Up 赤字経営 作成: 2024-01-18
更新: 2024-01-18


      『美唄市史』,1970. pp.464-466
    需要の減退
    ‥‥‥ 朝鮮動乱ブームも,27年春ころから需要が漸次後退を示し,わが国の産業活動は活気を失った。
     同年10月,炭労の長期ストによる影響で590万t の減産を余儀なくされ,スト終結時全国貯炭量は91万t に落ちた。
    スト解決とともに,出炭は急テンポで上昇し,28年1〜3月は,戦後最高の出炭量を示した。
    しかし,国際的な熱エネルギーの拡張と石炭産業の長期ストの影響で重油の輸入が目だつようになってきた。
     28年にはいり,全国の貯炭は200万t に達し,なお貯炭の増加に伴い,石炭置場捜しに奔走しなければならなかった。
     29 (1954) 年には,大不況となり,全国貯炭量400万t ,休廃坑は実に250 に及び,大手筋の炭鉱は比較的平穏でも,中小炭鉱は悲惨であった。
    合理化対策
     朝鮮動乱ブームの終息と世界景気の中だるみを背景として,国内産業の合理化問題が取上げられ,高炭価問題は27年以降政界,財界においてやかましく論議されていた。
     この高炭価問題と28年,29年のこの炭鉱不況救済の問題とからみ合わせ,29年から「石炭鉱業合理化臨時措置法J が検討され,30年7月,国会を通過した。
     その内容は,高能率炭鉱の助成,低能率炭鉱の買い上げ,合理化効果を炭価に反映させるため毎年標準炭価を決定することなどである。
     しかし,この法案が成立したときは,すでに神武景気のきざしが現われ,30 (1955) 年秋から好況へと向し、31年,32年と好況を迎えた。
    そして,32 年夏には,年産7,200 万t の長期増産計画すら検討された。
    しかし,33 年から再び不況となり,しかもそれは根の深い,いわゆるエネルギー革命による不況であった。
     貯炭は空前の量となり,全国で1,000 万t を越えた。
    昭和28年8月7日,三井美唄鉱は会社側から企業合理化案が提示され,12月半ばにいたる113日間の大争議に発展した。
     三井美唄鉱は,三菱美唄砿に比較すると炭質,炭量ともに劣り,主力炭層の採掘がほとんど終わりに近づいていたため,会社側にも組合側にも深刻な打撃を与えた。
     翌29 年にはいると,三井美唄鉱は2坑を閉鎖し(4月),さらに12月には鷹の沢坑の採炭を休止して,鉱区を舟橋要に租鉱稼働させ,ここに三舟炭鉱が美唄に誕生した。
     同年,三菱美唄砿は,戦後最高の122万t の出炭をみた。
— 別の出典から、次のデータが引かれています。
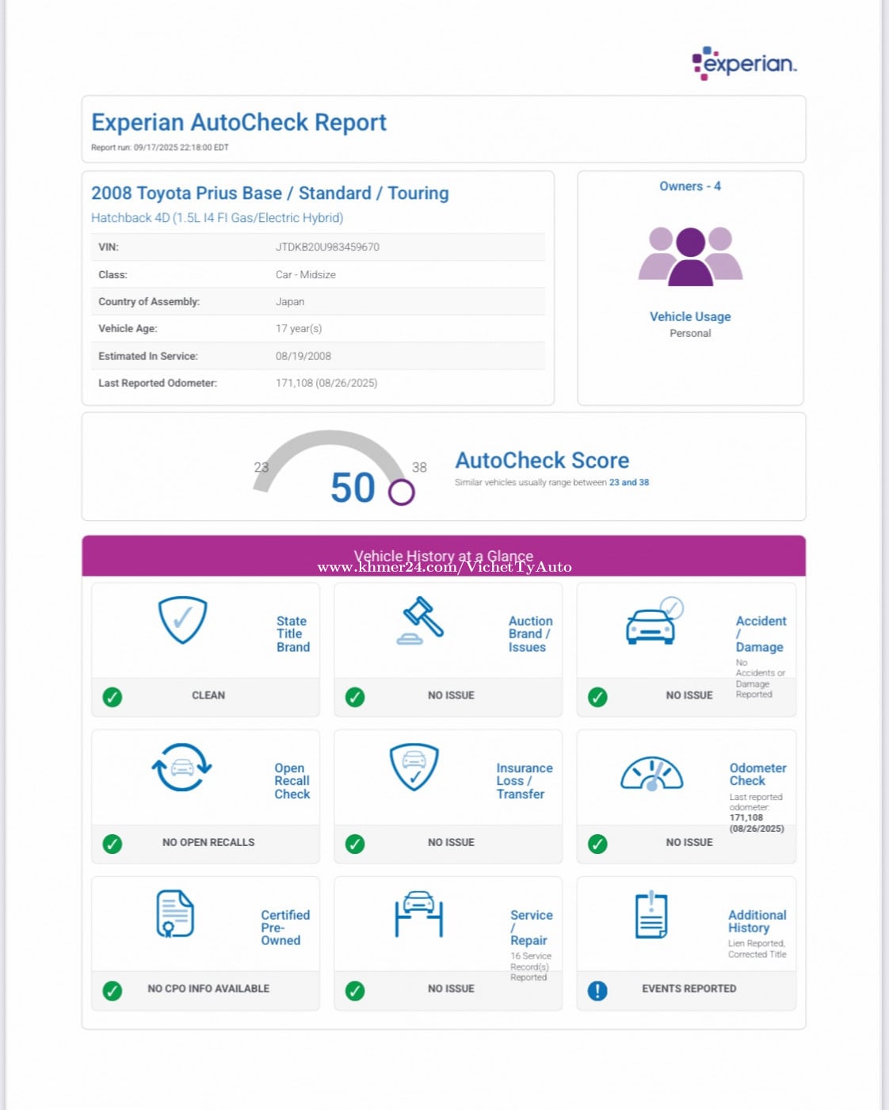Click the Auction gavel icon
This screenshot has height=1110, width=889.
click(421, 621)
( 鉱員5,800名)
    これは次のような事柄を操業の方針として,合理化を図ったためである。
      ① 操業の集約合理化
      ② 機械化の促進
      ③ 科学管理およびTWI (企業内訓練) 方式教育の徹底
      ④ 保安の絶対確保
      ⑤ 薄層良炭区域の高能率採炭による鉱利の保護
      ⑥ 出炭の量および質の伸縮性の確保
     合理化は,採炭の機械化とそれに伴う余剰人員の削減という形で行なわれた。
    すなわち,合理化が叫ばれだした28〜29年における三菱美唄砿の出炭量は,120万t台で,鉱員は 5,800〜6,000名であった。
    それ以降も,年間出炭量は 95万t〜100万t 程度を維持したが,鉱員は人員整理や無補充を堅持したため,年を追うごとに減少の一途をたどり,38 年になると出炭量 96万t,人員2,500 名となり鉱員数は実に半数近くになっているのである。
     ‥‥‥
      エネルギー革命
     昭和34 (1959) 年,他産業が岩戸景気に酔っているとき,石炭産業は不況にあえいでいた。
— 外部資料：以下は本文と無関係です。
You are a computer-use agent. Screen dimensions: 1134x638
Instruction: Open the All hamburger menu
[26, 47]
    しかもこの不況は,周知のとおり,エネルギー革命による危機にほかならない。
     すなわち,世界的動向として,経済性・利便性・オートメーションの普及などにより,エネルギーの消費構造が石炭のような固体エネルギーから重油,液体ガス等の液体エネルギーへと変革していき,この結果,昭和35 (1960) 年度には石炭( 国内炭〉より石油の供給量が上回るようになった。
    さらに,昭和36年7月. 貿易自由化の繰上げに伴い,石油の自由化が37 (1962) 年10月に繰り上げられ,石炭業界はさらに一段と深刻な危機に直面した。